- Your task
Please print exactly the lines from the one containing "Image resolution: width=1180" through the last line of the records, and only those. Leave out any pictures.
*** Opening Information ***
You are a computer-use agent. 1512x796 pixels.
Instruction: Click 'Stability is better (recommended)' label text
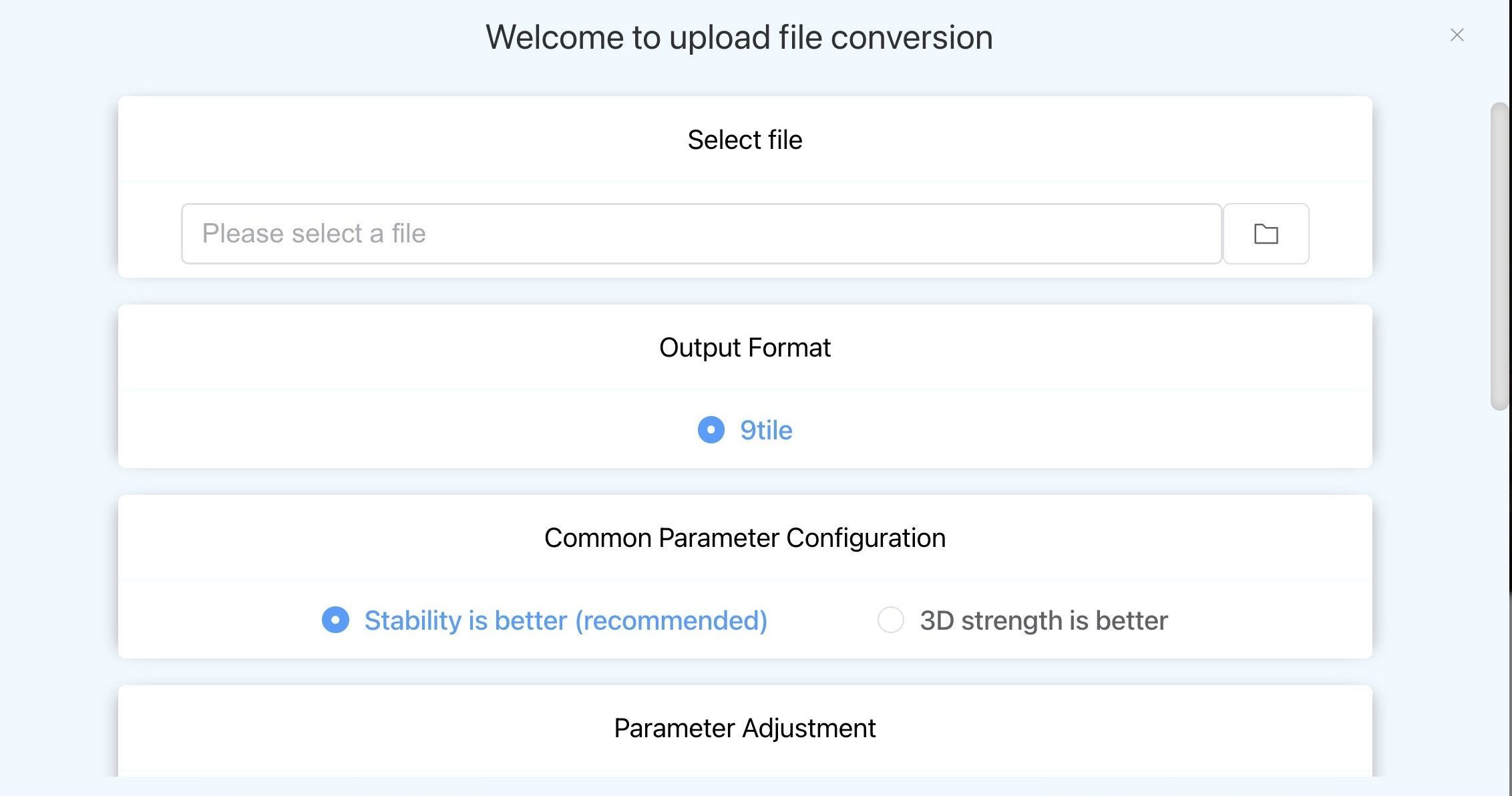click(x=566, y=620)
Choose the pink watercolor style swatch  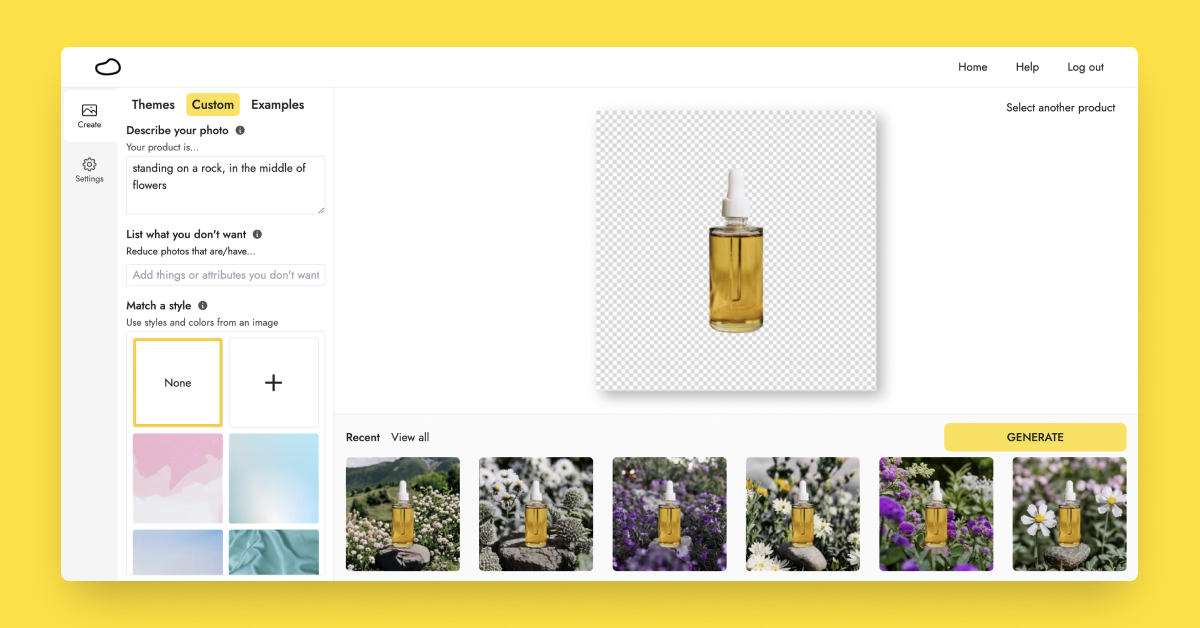pos(178,478)
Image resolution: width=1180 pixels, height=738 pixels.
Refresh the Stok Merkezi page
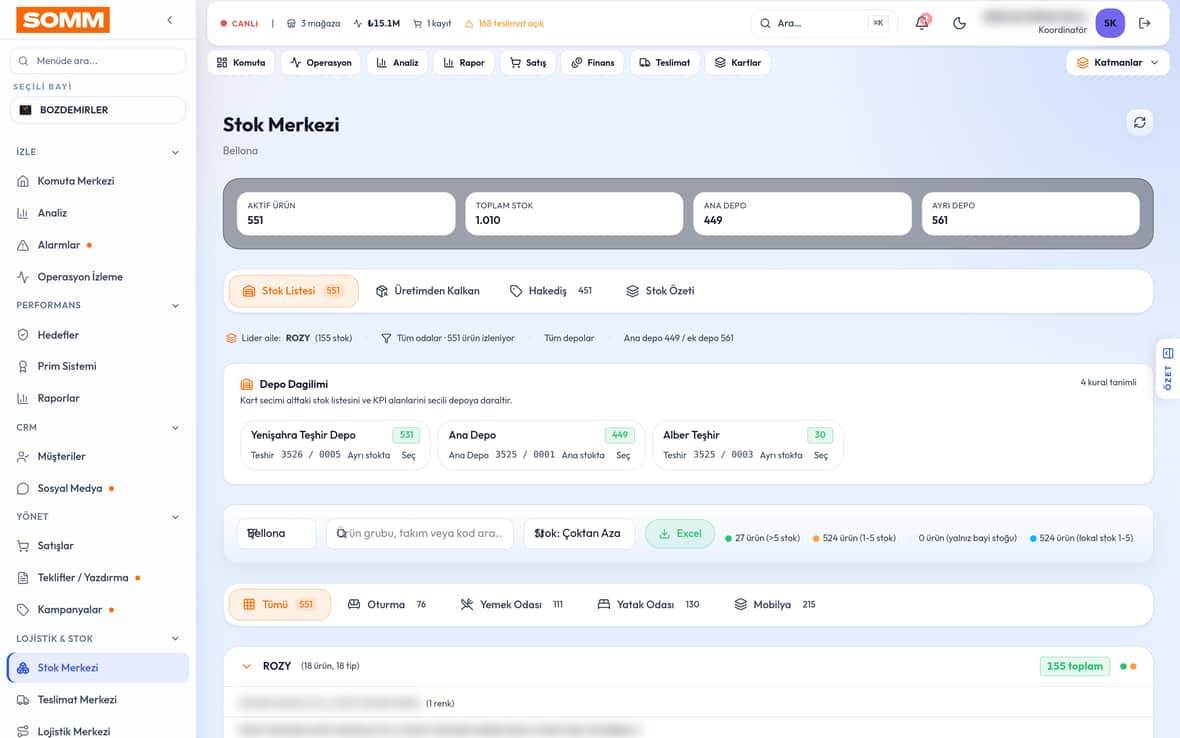(x=1139, y=123)
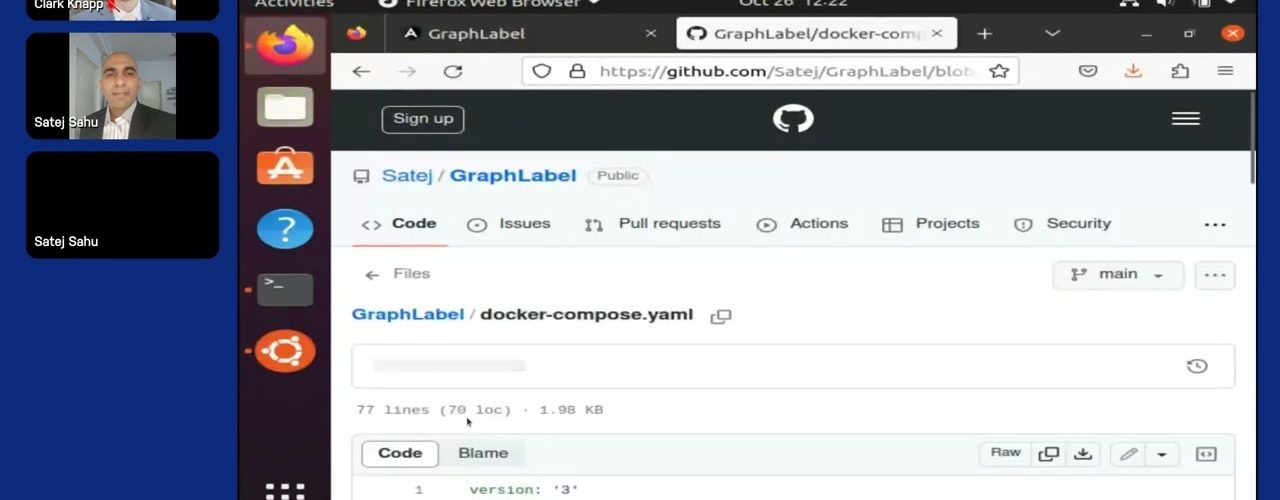
Task: Bookmark this page with star icon
Action: 998,71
*** Closing Information ***
- Output for this task
Image resolution: width=1180 pixels, height=738 pixels.
Refresh the Stok Merkezi page
(x=1139, y=123)
Task: Bookmark this page with star icon
Action: 998,71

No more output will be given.